Element and text location data:
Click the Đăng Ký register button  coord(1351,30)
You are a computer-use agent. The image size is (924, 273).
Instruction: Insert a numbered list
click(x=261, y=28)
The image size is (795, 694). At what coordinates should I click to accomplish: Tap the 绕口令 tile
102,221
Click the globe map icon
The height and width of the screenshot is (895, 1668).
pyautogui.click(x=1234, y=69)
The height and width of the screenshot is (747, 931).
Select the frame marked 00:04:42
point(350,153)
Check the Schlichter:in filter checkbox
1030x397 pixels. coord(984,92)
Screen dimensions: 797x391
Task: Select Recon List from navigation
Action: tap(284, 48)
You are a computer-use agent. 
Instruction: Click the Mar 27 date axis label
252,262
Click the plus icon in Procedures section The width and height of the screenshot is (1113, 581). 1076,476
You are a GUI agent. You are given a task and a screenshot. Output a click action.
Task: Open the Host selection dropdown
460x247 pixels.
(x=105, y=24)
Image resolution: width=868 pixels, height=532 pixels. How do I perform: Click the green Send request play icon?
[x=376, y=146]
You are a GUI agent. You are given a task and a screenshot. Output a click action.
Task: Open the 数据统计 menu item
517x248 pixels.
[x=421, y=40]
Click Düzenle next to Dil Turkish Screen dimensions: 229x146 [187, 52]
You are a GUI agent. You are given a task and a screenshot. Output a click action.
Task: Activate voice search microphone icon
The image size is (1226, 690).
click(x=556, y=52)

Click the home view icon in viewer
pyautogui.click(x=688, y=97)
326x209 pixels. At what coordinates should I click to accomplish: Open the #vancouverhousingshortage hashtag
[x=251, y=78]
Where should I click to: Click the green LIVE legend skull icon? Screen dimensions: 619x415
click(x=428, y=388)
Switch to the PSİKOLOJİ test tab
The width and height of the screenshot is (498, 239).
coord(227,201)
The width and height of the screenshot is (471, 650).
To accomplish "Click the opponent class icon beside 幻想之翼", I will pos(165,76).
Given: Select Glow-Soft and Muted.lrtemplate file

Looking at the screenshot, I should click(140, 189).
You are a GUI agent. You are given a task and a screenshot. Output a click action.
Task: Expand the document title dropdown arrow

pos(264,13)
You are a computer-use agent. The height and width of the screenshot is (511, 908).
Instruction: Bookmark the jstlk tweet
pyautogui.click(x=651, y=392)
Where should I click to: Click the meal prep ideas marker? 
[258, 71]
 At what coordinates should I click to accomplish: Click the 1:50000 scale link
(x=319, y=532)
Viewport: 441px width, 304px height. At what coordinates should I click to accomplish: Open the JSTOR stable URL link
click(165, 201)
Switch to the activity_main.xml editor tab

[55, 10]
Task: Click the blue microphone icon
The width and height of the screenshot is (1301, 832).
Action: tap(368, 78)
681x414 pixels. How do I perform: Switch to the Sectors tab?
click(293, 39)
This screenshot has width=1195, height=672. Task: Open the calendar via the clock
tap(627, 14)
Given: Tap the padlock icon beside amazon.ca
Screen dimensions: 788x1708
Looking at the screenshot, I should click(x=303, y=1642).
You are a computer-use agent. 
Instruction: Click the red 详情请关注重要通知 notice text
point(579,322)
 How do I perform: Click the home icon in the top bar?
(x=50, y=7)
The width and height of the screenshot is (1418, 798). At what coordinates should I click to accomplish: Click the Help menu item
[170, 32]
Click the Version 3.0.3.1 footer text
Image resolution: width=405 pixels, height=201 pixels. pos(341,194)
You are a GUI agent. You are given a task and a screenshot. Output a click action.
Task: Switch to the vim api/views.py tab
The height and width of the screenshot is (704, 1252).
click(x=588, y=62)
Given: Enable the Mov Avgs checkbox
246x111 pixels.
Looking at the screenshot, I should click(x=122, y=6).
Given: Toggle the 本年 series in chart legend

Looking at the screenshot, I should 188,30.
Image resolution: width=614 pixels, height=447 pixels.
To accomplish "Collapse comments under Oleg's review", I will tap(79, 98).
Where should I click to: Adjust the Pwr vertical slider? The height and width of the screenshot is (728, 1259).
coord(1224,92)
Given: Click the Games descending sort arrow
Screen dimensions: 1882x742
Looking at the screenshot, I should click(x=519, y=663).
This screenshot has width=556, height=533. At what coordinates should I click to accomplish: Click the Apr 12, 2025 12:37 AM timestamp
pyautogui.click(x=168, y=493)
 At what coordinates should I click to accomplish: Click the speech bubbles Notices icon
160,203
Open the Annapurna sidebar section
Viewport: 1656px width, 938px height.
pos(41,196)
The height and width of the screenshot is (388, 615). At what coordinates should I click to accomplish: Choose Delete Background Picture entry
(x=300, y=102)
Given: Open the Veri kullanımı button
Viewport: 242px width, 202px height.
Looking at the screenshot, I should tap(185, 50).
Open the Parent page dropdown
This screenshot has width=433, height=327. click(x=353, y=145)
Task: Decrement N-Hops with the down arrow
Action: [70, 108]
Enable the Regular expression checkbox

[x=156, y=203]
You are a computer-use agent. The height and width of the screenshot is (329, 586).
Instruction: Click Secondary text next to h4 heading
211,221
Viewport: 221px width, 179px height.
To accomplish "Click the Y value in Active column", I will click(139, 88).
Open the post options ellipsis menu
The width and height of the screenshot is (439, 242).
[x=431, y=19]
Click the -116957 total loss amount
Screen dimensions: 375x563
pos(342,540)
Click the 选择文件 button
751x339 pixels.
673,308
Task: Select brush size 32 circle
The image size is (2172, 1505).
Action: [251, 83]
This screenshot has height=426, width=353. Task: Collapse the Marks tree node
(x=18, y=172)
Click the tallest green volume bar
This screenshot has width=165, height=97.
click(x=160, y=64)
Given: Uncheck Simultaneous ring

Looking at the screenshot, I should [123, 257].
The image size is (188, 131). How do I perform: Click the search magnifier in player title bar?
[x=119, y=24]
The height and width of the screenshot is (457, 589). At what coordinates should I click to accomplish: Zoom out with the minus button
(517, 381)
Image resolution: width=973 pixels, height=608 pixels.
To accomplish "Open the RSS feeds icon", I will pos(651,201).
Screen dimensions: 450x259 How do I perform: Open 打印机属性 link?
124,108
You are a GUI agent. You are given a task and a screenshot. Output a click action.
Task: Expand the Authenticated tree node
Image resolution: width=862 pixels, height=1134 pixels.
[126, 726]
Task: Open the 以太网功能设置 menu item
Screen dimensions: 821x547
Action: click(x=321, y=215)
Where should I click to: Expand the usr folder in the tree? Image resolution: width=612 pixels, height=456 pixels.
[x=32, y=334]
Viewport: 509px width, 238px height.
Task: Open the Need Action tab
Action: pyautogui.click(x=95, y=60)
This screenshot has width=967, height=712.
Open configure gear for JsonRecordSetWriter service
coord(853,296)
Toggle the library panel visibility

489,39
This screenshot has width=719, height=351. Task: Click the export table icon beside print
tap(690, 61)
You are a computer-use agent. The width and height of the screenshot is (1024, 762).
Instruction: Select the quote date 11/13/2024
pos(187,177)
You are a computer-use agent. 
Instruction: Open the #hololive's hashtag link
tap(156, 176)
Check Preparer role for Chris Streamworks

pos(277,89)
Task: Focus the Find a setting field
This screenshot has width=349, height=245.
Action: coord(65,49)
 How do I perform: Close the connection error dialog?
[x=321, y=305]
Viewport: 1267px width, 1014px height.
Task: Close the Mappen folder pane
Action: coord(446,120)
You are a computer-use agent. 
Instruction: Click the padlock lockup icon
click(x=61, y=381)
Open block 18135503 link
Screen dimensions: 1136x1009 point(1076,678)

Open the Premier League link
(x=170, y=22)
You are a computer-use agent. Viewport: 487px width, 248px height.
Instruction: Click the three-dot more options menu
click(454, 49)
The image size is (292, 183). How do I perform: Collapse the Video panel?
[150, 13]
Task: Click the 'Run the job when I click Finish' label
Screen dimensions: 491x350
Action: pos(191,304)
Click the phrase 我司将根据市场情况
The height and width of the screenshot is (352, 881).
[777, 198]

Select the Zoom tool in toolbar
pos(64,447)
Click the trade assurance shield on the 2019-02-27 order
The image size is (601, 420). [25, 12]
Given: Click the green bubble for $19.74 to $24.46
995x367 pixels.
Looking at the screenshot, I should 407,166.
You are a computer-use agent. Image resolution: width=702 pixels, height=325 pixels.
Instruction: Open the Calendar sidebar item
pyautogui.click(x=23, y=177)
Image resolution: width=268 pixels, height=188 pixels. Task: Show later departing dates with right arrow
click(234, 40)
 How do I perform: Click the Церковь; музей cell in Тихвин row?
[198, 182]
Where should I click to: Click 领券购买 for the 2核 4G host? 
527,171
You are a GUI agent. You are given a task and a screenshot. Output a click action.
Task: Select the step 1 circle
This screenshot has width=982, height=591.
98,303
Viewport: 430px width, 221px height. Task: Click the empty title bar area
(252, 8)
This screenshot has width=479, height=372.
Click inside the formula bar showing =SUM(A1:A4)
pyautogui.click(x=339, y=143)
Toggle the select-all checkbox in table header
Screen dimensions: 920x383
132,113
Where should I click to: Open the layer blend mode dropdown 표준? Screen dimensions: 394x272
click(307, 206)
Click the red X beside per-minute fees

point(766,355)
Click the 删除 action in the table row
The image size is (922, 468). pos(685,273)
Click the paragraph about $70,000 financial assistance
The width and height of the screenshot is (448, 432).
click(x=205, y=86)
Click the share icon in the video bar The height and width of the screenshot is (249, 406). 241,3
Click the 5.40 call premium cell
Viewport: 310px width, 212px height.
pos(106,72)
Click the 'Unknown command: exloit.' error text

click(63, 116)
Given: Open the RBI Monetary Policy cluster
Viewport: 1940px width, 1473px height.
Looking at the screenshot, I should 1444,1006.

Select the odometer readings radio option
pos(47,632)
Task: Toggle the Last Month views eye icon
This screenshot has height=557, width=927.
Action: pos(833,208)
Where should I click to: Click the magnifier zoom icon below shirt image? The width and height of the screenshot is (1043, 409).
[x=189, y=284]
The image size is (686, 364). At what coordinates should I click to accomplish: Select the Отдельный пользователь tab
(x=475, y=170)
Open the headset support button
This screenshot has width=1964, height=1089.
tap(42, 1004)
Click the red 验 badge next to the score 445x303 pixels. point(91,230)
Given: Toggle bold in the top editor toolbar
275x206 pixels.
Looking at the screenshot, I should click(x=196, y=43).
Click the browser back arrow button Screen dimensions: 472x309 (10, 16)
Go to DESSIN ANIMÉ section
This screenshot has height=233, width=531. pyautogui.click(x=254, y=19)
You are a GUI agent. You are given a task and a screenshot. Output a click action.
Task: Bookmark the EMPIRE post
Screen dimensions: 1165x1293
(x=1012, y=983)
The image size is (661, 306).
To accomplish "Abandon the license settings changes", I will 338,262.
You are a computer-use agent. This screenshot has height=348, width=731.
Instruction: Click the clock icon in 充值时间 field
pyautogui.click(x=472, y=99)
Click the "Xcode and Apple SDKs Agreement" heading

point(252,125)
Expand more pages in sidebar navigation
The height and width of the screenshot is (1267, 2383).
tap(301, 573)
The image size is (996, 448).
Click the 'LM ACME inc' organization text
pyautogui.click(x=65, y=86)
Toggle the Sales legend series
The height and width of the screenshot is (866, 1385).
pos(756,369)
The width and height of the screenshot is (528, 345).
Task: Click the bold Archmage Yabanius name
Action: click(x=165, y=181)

◆ Exercise ◆
Copy out the lines below word for word, starting with the line that contains "Task: Click the blue microphone icon" and ending with the line that contains "coord(1224,92)", both included.

◆ Response to this exercise ◆
Task: Click the blue microphone icon
The width and height of the screenshot is (1301, 832).
Action: tap(368, 78)
681x414 pixels. How do I perform: Switch to the Sectors tab?
click(293, 39)
This screenshot has width=1195, height=672. Task: Open the calendar via the clock
tap(627, 14)
Given: Tap the padlock icon beside amazon.ca
Screen dimensions: 788x1708
Looking at the screenshot, I should click(x=303, y=1642).
You are a computer-use agent. 
Instruction: Click the red 详情请关注重要通知 notice text
point(579,322)
 How do I perform: Click the home icon in the top bar?
(x=50, y=7)
The width and height of the screenshot is (1418, 798). At what coordinates should I click to accomplish: Click the Help menu item
[170, 32]
Click the Version 3.0.3.1 footer text
Image resolution: width=405 pixels, height=201 pixels. pos(341,194)
You are a GUI agent. You are given a task and a screenshot. Output a click action.
Task: Switch to the vim api/views.py tab
The height and width of the screenshot is (704, 1252).
click(x=588, y=62)
Given: Enable the Mov Avgs checkbox
246x111 pixels.
Looking at the screenshot, I should click(x=122, y=6).
Given: Toggle the 本年 series in chart legend

Looking at the screenshot, I should 188,30.
Image resolution: width=614 pixels, height=447 pixels.
To accomplish "Collapse comments under Oleg's review", I will tap(79, 98).
Where should I click to: Adjust the Pwr vertical slider? The height and width of the screenshot is (728, 1259).
coord(1224,92)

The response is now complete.